Not true. The marine is still better off because he has a +3 _cover save_ and a +3 _armor save_. If his armor gets pierced, he still gets to use the bunker to protect himself. Just cause he's a space marine, doesn't mean he should get a _better_ cover save than a guardsman.


----------



## Engelus (Jul 26, 2007)

nah, I disagree in some ways.

as a space marine player, I never actually had an appretiation for how good the cover saves are, because its not better than the armor save, I personally feel it would make more sense to have them be more difficult to hit or to wound then have a better save.

seriously, it annoys me soooooo much when I drop multiple demolisher cannons on some eldar snipers, turn after turn and it continuously does nothing. cause they have a 2+ cover save.


----------



## Cadian81st (Dec 24, 2006)

oh man I know, my friend uses them all the time, and they're just so damn hard to kill!!!


----------



## Jeridian (Jan 4, 2007)

> Not true. The marine is still better off because he has a +3 cover save and a +3 armor save. If his armor gets pierced, he still gets to use the bunker to protect himself. Just cause he's a space marine, doesn't mean he should get a better cover save than a guardsman.


Simply not true, TBH.

The extreme example- a squad of Marines in a bunker, a squad of Guardsmen in a bunker.

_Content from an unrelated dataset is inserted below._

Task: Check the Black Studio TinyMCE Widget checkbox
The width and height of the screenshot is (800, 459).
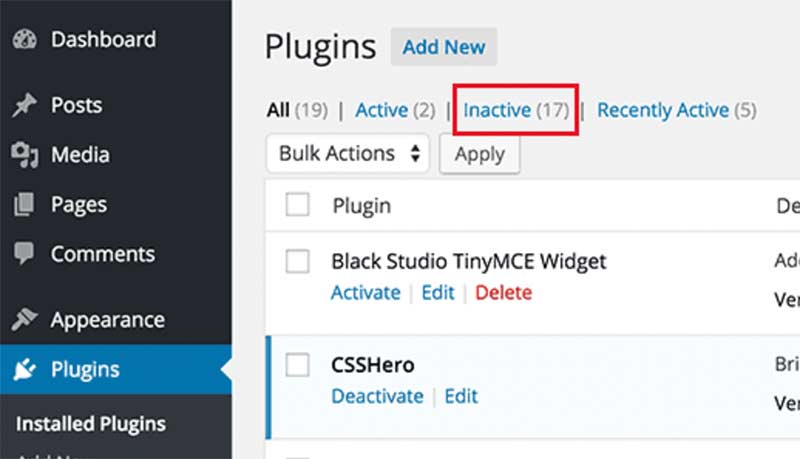Action: click(x=297, y=262)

The enemy pours bolter rounds, heavy bolters, etc, etc into the bunker.
Barring To Wound rolls, the Marine unit is as equally protected as a Guard unit, despite the fact they are also wearing plates of powered armour within the bunker.

The Marines might as well be stood out in the open against most weapons, as they will be just as protected as when sat within metre's thick concrete bunkers...

That's not 'realistic' in any sense of the word.

Most cover should make a unit harder to hit, with extreme cover like bunkers giving something like an additional Ward Save after the armour save.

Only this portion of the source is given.